Abstract

BACKGROUND: Trichophyton rubrum is one of the major pathogens causing dermatophytoses on human. The identification of this species by mycological methods are sometimes difficult and time-consuming. Moreover, suitable methods for subtyping of this species are not established yet.
OBJECTIVE
This study was performed to identify and subtype T. rubrum by molecular biological methods.
METHODS
Total 65 clinical isolates of T. rubrum were included and classified according to the results of 8 mycological tests. Their identification were done by random amplified polymorphic DNA (RAPD) analysis.

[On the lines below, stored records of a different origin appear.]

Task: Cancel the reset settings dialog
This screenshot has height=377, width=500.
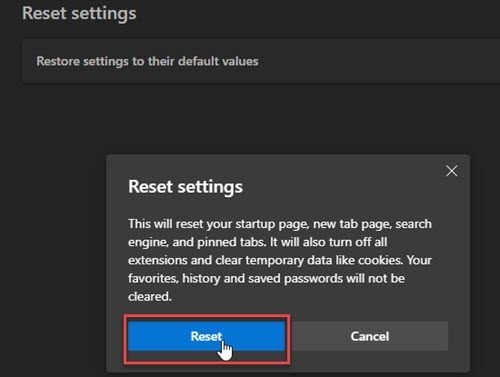Action: pyautogui.click(x=370, y=336)
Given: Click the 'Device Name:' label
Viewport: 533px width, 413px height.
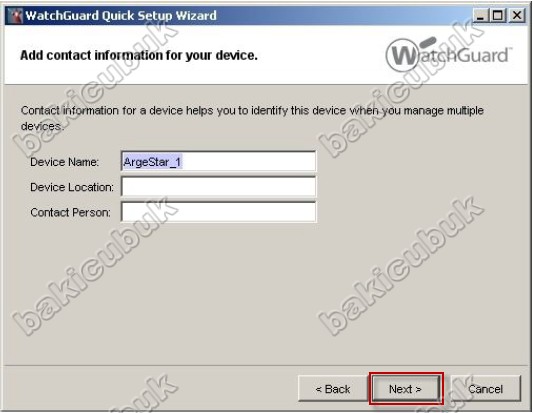Looking at the screenshot, I should click(64, 162).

Subtyping of this species was performed by analyzing the DNA band patterns produced by amplifying the non-transcribed spacer (NTS) area of ribosomal DNA.
RESULTS
The 65 strains of T. rubrum could be classified into 5 phenotypic varieties according to the results of mycological tests. All clinical isolates produced identical band pattern with those of standard strains of T. rubrum by RAPD analysis. Amplification of NTS area produced 13 PCR patterns.
CONCLUSION
The confirmative identification of T. rubrum could be done by RAPD analysis regardless of their phenotypic variations. Subtyping of T. rubrum was successfully performed by amplifying NTS area but these PCR patterns were not correlated with their phenotypic characteristics.